[Task inputs]
○ ○ ○ ○

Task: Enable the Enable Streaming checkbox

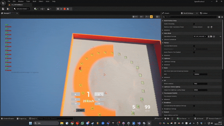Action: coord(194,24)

○ ○ ○ ○

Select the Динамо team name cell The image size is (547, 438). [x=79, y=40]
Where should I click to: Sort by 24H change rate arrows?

○ ○ ○ ○

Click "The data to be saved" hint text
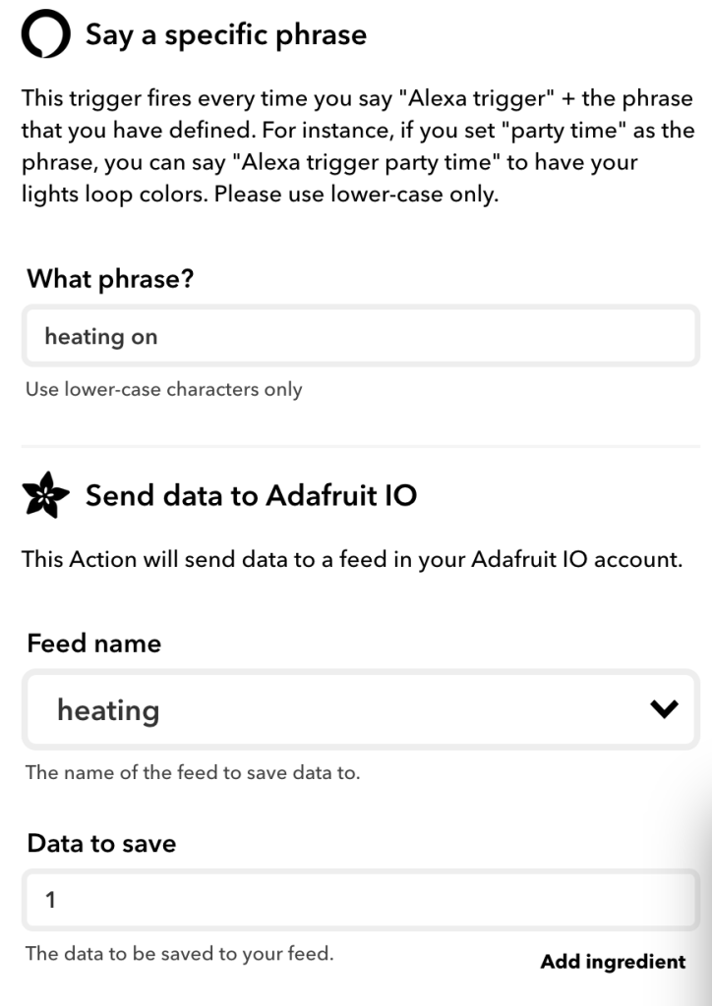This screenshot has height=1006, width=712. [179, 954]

○ ○ ○ ○

[Goal] Identify every line of the data above that contains the string "image", and copy each one.

[Answer in full]
Select the Динамо team name cell The image size is (547, 438). [x=79, y=40]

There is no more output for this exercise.